Wikipedia - OpenTopic Model

Overview Representation Evaluation API: TopicModel Architecture Java Usage Contact References

Open Topic Model (OTM) is a text analysis tool written in C++ (Qt Development Frameworks) and ported to Java and Apache Lucene. We consider the problem of topic identification on Open Topic Models. That is, we are not heading towards a clustering of a document collection but labelling individual documents with the best fitting topic names obtained from a social ontology.

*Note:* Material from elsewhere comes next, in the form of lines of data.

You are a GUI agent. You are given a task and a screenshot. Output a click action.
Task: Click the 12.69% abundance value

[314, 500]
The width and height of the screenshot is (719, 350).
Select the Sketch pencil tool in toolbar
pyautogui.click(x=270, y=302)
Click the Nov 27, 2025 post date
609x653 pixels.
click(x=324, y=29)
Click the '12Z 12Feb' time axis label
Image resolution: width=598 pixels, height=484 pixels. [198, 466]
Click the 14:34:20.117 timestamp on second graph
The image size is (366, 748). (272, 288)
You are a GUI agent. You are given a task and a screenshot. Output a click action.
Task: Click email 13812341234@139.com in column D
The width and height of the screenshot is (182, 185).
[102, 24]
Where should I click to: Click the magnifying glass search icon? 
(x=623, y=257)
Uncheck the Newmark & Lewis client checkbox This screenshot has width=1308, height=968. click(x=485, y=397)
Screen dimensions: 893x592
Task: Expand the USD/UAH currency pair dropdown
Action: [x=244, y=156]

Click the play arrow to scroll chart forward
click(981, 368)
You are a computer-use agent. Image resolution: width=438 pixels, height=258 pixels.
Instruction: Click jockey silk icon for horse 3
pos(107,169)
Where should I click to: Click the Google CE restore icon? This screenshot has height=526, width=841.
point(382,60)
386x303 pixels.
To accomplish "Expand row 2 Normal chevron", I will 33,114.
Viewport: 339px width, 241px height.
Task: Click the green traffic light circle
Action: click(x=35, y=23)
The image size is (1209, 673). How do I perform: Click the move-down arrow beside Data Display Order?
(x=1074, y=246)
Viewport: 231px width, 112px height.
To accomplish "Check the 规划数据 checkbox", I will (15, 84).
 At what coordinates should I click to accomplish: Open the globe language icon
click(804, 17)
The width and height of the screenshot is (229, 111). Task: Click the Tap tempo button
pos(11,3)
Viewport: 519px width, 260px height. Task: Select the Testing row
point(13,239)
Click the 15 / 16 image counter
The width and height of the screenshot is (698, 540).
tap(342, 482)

The Open Topic Model comes with two language models, German, and English. The English model utlizes the category taxonomy of en.wikipedia.org. The German model utlizes the category taxonomy of de.wikipedia.org.

The OTM tool can directly be applied by using one of these two language models within two different interfaces:

Binary
XML-API

[top]

Representation

Each input file or string stream (UTF-8) is converted into a tokenized TEI-P5 representation, using the preprocessing tool Prepro2010:

	<seg xml:id="xd1_segm_1">
	   <w xml:id="xd1_wo1" type="#NE" subtype="#companyName" lemma="FC" function="pro">FC</w>
	   <w xml:id="xd1_wo2" type="#NE" subtype="#companyName" lemma="Bayern" function="dic">Bayern</w>
	   <w xml:id="xd1_wo3" type="#NE" subtype="#companyName" lemma="München" function="dic">München</w>
	</seg>

The pre-analyzed text stream is than used for the topic prediction by means of our Open Topic Model algorithm. The Topic Model output representation highlights the best fitting articles found in the dataset. In addition, the tool generates the best direct topics and the best generalized topics with respect to the category taxonomy.

	<article>
	  <node id="1" value="0.872">Arjen Robben</node>
	  <node id="2" value="0.326">Fußballer des Monats</node>
	  <node id="3" value="0.289">FC Bayern München/Namen und Zahlen</node>
	  <node id="4" value="0.285">FC Bayern München</node>
	</article>	
	
	<directTopics>
	  <node id="1" value="0.887">Deutscher Meister (Fußball)</node>
	  <node id="2" value="0.887">Englischer Meister (Fußball)</node>
	  <node id="3" value="0.887">Fußballspieler (Niederlande)</node>
	  <node id="4" value="0.779">Fußballspieler (Deutschland)</node>
	</directTopics>	
	
	
	<generalizedTopics>
	  <node id="1" value="0.977">Sportler</node>
	  <node id="2" value="0.843">Nationaler Meister</node>
	  <node id="3" value="0.568">Fußballspieler</node>
	  <node id="4" value="0.449">Sport (Deutschland)</node>
	</generalizedTopics>

In principle, the generalized topics are predicted by connecting a given text fragment to the most specific category, proverbially taking an uphill walk within the taxonomy and ’dye’ the trail we have visited. The task of walking up the taxonomy means walking along the hypernym edges of the category tree.

[top]

Evaluation

In order to evaluate the topic identification on OTM we compiled two datasets comprising 1000 articles of the German Wikipedia (dataset B) and of the Meyer- Lexikon collection (dataset A) each. Since both datasets are encyclopedia based and categorized by a taxonomy, we chose ten categories (e.g. fashion, politics, sports) as our open topics and selected for each category 100 articles. For each document, we computed the five and ten best generalized categories and compared if one of these matched the initial category of the taxonomy.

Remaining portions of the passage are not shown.